Le lendemain, Morin, après qu'on lui eut raconté l'histoire, examina attentivement et déclara : Du Russe… Des Chemins de fer autrichiens… C'est excellent. Il y a au moins pour quarante mille francs.
Quarante mille francs. Ils firent un bond. Une fortune, quoi.
Il ajouta, en ricanant
— Ah ! sacrédié, si j'étais à votre place…
Dans l'après-midi, les deux époux s'étant, rendus chez le commissaire, firent leur déclaration et rentrèrent soulagés, contents d'eux-mêmes. Puis les choses reprirent leur ordre habituel et huit mois se passèrent, monotones.
Vers le milieu du neuvième, Mme Cerveau, radieuse, dit à son mari :
— Tu sais ? J'ai été tantôt pour avoir des renseignements. Le portefeuille n'a pas été réclamé. Il est toujours là.
— Qu’est-ce que tu veux que cela me fasse? opina-t-il.
— Comment cela te fait… cela nous fait que, si personne ne se présente d'ici quatre mois, comme il y aura un an d'écoulé depuis notre dépôt, la somme est à nous.
— Est-ce possible ?
— Mais.
Et elle battit des mains.
A partir de cet instant, leur existence ne fut plus qu'une douloureuse et perpétuelle angoisse. Chaque matin, en s'habillant, Cerveau geignait : Pourvu que le propriétaire ne se déclare pas, mon Dieu.
Et, chaque soir, en revenant du bureau, sa première question était : S’est-il présenté ?
La nuit, ils ne dormaient pas. Ils restaient assis au lit, la bougie allumée, faisant des dépenses en Espagne. Ils hésitaient entre une ferme en Beauce, ou une villa au bord de la mer. Le nom de cette dernière était déjà trouvé  : Villa Léonie.
Un soir, après un moment d'expansion, il affirma devant sa femme : Vrai ! Nous l’aurons pas volé !
Il ne restait plus qu'une semaine avant le terme si impatiemment attendu. Cerveau donna sa démission de sous-chef. Qu’avait-il besoin de travailler, maintenant qu’il était riche ? Il vit à la quatrième page d'un journal : « Un chalet à vendre aux Petites-Dalles ».
Il l'acheta dix mille francs, et remit le paiement à quinzaine.
Enfin, le 12 janvier, qui était le jour bienheureux, le jour béni, tous deux, en grande toilette, allèrent chez le commissaire de police ; et après avoir donné leur signature reçurent en tremblant le portefeuille des mains du fonctionnaire. L’affaire était dans le sac.
Ils avaient invité à dîner Morin, se réservant de lui faire une surprise.
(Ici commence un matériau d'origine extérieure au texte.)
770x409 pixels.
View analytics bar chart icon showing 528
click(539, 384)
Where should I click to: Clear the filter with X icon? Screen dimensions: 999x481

Pas fâchés, dans le fond, de l'humilier un peu.
Pendant le repas, ils ne parlèrent de rien, puis, au dessert, avec volubilité, lui contèrent la bonne nouvelle en poussant des cris de joie. Cerveau alla chercher le portefeuille qui était caché dans l'armoire à glace, derrière les mouchoirs. Morin le prit ; mais dès qu'il eut jeté les yeux sur les papiers :
— Des obligations russes ! des Chemins de fer autrichiens ! C’est tombé depuis six mois, mes pauvres amis. Aujourd'hui, vous en tirerez à peine trois cents francs. Est-ce que je ne vous avais pas prévenus ?

Henri LAVEDAN,
De l'Académie Française.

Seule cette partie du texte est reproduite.